The latest indications are that the £200m farm capital grant scheme under the new Rural Development Programme (RDP) might be open for applications before the end of 2015.

The RDP was submitted to the European Commission for approval last October, a process that normally takes around six months. Once formally approved, more details should emerge. In the meantime, over the next few weeks, DARD is expected to come forward with tools to help farmers start the planning process.

The scheme is likely to be opened in stages and have two tiers – the first for project costs of between £5,000 and £30,000 and the second tier for project costs up to £625,000 (£250,000 grant). As the rate of grant rises, expect the level of scrutiny to increase – anyone claiming £250,000 of grant will require a robust business case.

In terms of what will be eligible for assistance, the scheme will favour applicants increasing farm output and efficiency.

A project that upgrades existing facilities is unlikely to be eligible. There is also the possibility that young farmers will receive a higher grant rate (50% rather than 40%), although if DARD uses the same criteria as was used in the young farmers scheme, a young farmer who is ineligible for that scheme (head of a holding for more than five years) suffers a double hit.

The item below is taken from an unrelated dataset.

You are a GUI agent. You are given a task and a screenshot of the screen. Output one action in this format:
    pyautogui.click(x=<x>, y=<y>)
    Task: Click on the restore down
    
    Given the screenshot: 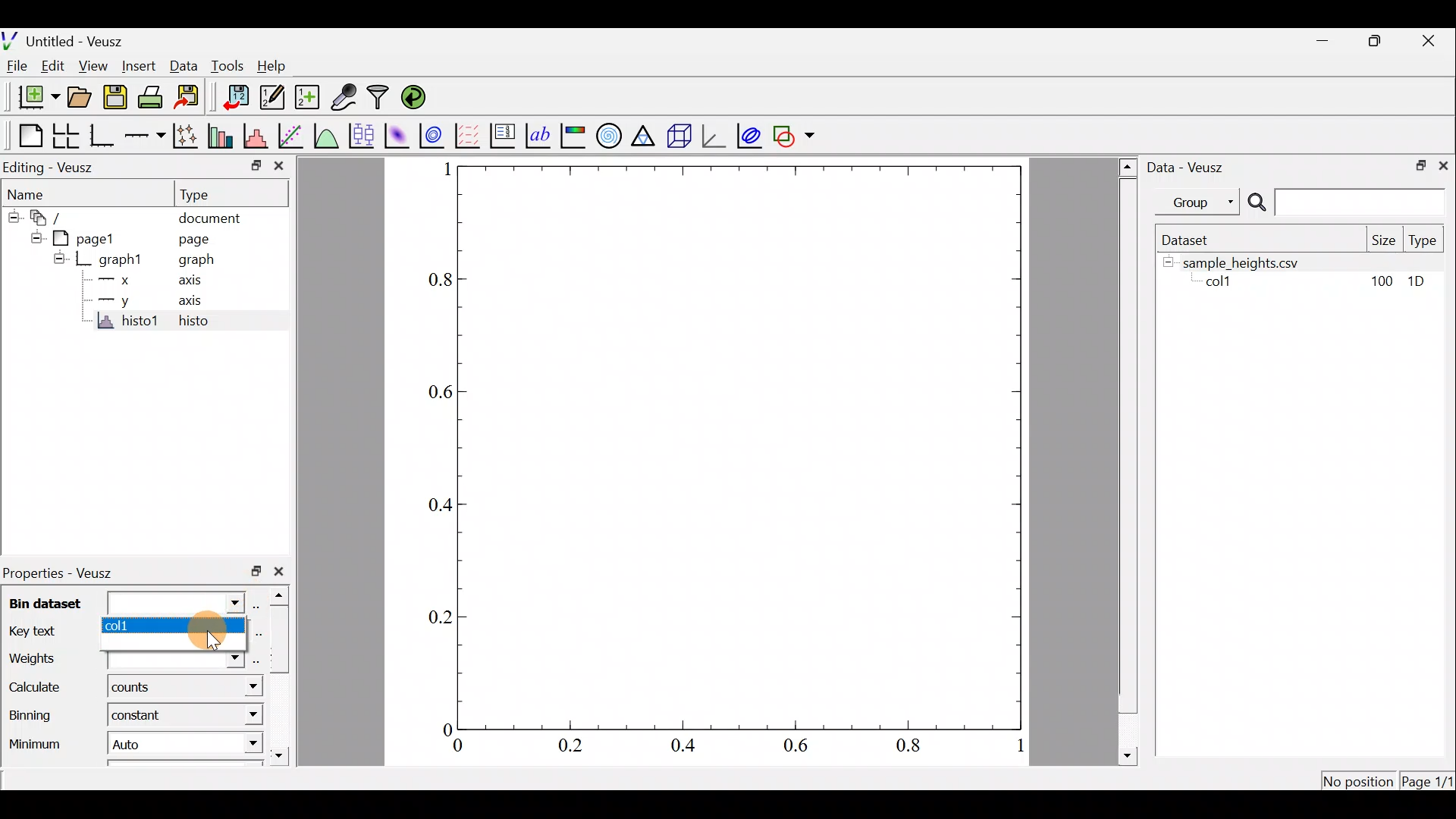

There is then the fear that the intensive sectors (pigs and poultry) use up a lot of the money. Some 320 projects getting the full grant amounts to £200m. Expect weighting criteria to be applied, which favours some sectors over others.

While some have suggested a £100,000 cap to ensure that the money is evenly distributed, a significant upturn in prospects across a number of sectors will be required to get the money spent, irrespective of the grant rate.